More importantly we encourage a committed and formalized approach to valid, useful and transparent disease risk assessments. A recent summary of these approaches is provided by Sainsbury et al. (Reference Sainsbury, Armstrong, Ewen, Ewen, Armstrong, Parker and Seddon2012) who concluded that despite some detailed methodology of the disease risk assessment process there are few published examples of its use in reintroduction biology. Integrating parasite management more fully into the reintroduction programme will help to promote clear goal setting and strategies to assess the effectiveness of these management options. We have attempted to introduce the relevant framework by using Armstrong & Seddon's (Reference Armstrong and Seddon2008) key questions in reintroduction biology as an overarching framework.
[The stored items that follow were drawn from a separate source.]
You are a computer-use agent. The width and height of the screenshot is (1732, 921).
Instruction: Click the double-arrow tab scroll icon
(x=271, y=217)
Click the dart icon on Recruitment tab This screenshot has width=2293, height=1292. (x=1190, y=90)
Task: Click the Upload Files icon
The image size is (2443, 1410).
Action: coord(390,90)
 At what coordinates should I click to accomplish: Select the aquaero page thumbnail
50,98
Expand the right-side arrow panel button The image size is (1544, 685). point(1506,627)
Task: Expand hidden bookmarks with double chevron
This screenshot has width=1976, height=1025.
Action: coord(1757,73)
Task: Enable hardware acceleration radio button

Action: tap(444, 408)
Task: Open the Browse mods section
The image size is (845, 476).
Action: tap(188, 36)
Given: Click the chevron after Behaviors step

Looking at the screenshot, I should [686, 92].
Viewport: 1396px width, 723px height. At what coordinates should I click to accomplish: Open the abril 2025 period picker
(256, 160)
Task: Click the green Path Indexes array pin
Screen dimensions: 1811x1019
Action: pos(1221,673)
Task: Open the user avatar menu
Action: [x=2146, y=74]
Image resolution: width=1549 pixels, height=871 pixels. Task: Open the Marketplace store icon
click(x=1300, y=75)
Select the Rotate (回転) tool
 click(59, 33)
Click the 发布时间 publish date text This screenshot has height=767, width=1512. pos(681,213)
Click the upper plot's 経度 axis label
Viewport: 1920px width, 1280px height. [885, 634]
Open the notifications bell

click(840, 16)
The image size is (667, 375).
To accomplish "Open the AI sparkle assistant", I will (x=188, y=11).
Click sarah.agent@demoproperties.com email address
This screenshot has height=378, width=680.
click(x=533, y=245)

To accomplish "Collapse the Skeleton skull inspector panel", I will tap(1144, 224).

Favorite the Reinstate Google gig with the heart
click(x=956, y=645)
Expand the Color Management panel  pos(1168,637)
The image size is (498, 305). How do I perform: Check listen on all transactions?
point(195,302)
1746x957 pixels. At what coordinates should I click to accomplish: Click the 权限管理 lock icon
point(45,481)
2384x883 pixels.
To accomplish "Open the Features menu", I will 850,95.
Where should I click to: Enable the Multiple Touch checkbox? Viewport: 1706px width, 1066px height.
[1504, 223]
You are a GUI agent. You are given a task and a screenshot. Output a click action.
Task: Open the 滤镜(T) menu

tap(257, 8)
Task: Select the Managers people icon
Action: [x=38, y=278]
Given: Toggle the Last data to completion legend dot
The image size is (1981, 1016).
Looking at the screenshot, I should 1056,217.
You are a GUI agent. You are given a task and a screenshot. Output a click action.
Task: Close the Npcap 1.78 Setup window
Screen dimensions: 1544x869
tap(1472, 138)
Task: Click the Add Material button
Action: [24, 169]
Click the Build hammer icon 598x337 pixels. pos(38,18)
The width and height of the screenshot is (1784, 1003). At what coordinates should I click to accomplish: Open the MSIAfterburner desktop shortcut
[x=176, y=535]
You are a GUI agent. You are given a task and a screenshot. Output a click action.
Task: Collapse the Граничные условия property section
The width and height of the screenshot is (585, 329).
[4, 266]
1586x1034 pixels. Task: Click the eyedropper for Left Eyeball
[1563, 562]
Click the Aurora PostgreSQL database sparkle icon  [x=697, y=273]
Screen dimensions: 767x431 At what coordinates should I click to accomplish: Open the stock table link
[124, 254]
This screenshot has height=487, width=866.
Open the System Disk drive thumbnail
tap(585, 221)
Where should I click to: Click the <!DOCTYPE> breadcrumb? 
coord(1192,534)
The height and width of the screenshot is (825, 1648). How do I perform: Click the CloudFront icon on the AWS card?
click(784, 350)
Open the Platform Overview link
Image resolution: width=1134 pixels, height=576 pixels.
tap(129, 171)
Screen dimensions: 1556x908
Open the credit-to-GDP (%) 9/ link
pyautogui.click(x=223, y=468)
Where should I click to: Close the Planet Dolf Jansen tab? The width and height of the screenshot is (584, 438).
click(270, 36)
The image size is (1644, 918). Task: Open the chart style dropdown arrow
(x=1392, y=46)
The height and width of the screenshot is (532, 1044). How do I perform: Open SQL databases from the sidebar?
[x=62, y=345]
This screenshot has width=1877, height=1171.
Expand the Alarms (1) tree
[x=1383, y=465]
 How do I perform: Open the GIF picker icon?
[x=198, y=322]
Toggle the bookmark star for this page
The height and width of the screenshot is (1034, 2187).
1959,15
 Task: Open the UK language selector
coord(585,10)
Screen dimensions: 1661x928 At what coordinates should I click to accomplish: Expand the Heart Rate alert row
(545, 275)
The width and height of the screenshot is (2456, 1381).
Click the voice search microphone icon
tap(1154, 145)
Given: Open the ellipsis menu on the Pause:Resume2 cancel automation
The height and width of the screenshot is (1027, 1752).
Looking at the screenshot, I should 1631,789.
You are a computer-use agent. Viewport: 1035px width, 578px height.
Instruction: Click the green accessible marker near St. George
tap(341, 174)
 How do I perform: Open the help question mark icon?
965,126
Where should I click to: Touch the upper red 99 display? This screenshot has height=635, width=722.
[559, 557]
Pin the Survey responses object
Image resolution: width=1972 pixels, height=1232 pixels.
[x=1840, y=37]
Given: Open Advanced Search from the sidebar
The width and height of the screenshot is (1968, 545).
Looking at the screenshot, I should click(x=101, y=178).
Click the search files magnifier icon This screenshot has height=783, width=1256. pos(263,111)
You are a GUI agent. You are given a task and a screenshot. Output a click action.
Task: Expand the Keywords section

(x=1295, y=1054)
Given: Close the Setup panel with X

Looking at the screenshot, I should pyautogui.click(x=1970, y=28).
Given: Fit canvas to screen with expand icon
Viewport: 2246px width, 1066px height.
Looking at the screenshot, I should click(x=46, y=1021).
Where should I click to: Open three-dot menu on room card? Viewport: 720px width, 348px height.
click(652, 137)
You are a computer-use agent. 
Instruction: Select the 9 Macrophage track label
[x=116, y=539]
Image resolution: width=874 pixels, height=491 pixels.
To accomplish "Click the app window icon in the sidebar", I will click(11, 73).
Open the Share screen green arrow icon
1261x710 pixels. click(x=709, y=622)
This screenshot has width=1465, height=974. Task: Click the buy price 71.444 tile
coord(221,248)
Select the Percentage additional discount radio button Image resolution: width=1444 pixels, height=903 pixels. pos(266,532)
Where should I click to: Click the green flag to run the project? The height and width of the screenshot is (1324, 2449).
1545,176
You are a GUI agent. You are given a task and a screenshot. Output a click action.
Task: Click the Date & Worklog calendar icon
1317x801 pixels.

Adaptive management provides an additional strong framework that is especially suitable for parasite management given the level of uncertainty faced throughout the process (see Sainsbury et al., Reference Sainsbury, Armstrong, Ewen, Ewen, Armstrong, Parker and Seddon2012 for more detail). However, our critique needs to be placed in context. Parasite management in reintroduction biology is a recent development and the techniques and methods are being continually refined. The risks posed by parasites and addressed by the four questions considered here are real, albeit poorly understood. Only through ongoing implementation, evaluation and review will this process be refined.
We thank the New Zealand Department of Conservation and the Hihi Recovery Group for support. We especially thank the conservation groups who paid for and supplied the disease screening data for this study: Karori Sanctuary Trust, and Forest and Bird's Ark in the Park project. This research was supported by a Research Councils UK Fellowship to JGE and a Forest and Bird contract to TM. We thank Dan Tompkins and anonymous referees for their constructive criticism. All procedures used were permissible by authority of the New Zealand Department of Conservation (permit numbers WE/156/FAU and AK-23042-FAU).
John G. Ewen has been involved with hihi conservation since the mid 1990s. His research focuses on the management of populations founded through reintroduction. Doug P. Armstrong's research focuses on the dynamics of small populations. He is chair of the Oceania Section of the IUCN/Species Survival Commission Reintroduction Specialist Group. Raewyn Empson is conservation manager at Karori Sanctuary Trust and has a long-term interest in hihi management. Sandra Jack has been involved in the field management of two hihi populations. Troy Makan was employed by Forest and Bird to review the hihi translocation in the Waitakere Ranges. Kate McInnes is wildlife veterinarian for the Department of Conservation. Kevin A. Parker's research focuses on the evolutionary implications of translocation. Kate Richardson is researching post-release dispersal in hihi translocations. Maurice Alley is a veterinary pathologist with a long-term interest in wildlife disease.